Rural, DC-powered picogrids provide an excellent, environmentally friendly alternative for off-grid communities with low capital investment and ease-of-setup. These systems can range from 100 watts (W) to 500 W in capacity and provide not only basic, LED-based lighting for rooms but also help light up the streets of the village through DC LED Solar street lights in addition to providing an entertainment/ community recreation source through a 21” DC LED HD TV.

The business model is equally flexible. These picogrids are community owned. Two people from the village are selected to not only maintain the grid but are also responsible for Home-Stays and their upkeep when trekkers visit the village. Both of these villagers are trained on grid maintenance and also keep an account of the monthly rental by the villagers towards grid maintenance and commission earned by the villager through Home-stay promoted through GHE’s Green Himalayan village booking portal.

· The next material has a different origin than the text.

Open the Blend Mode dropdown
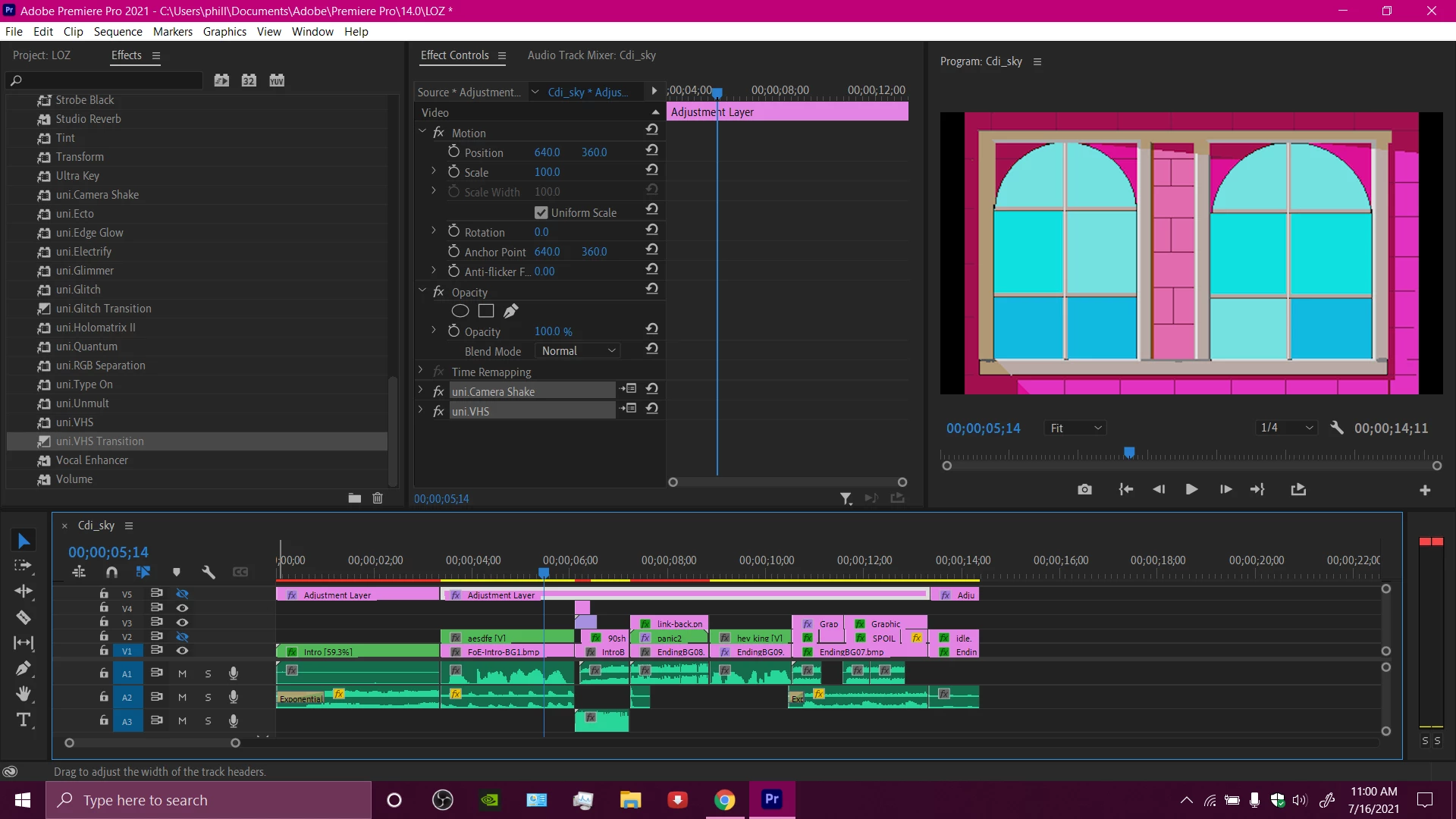The width and height of the screenshot is (1456, 819). click(x=578, y=351)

The villagers use electricity not only for basic activities such as cooking, but the light provided to the villagers also helps the artisans of the village to engage in their handicraft activities due to extension of their working hours. The village Shingo is known for the Sheep wool based handicrafts.

The lights and amenities powered by the picogrid enable villagers to host foreign trekkers passing through Shingo, a vital rest stop for those headed up west towards Zanskar or north towards Markha Valley. Trekkers will be willing to pay extra to stay in these village homestays because of the value added facilities being provided. We estimate this will increase income to at least 20,000 rupees (about $306 USD) per family each tourist season from now onwards.

It may be difficult for outsiders to appreciate the potential revolution such systems could provide. India has the world’s second-largest population but 70 percent live in rural areas, most without any access to the country’s electric grid. Extending the grid to regions with low population and potentially low electric loads is capital intensive, time-consuming and, ultimately, may not make sense in terms of investment priorities. The falling cost of solar panels, the efficacy of a small, DC-based picogrid and ease-of-setup and use make our solution both “do-able” and increasingly popular.

In terms of design, these picogrids have a centralized storage and power generation capability. GHE has hosted training workshops for the villagers to help them understand the intricacies of the picogrid. The IEEE Smart Village Initiative has supported our mission in the Himalayas to provide remote off grid communities with opportunities that they previously had no access to.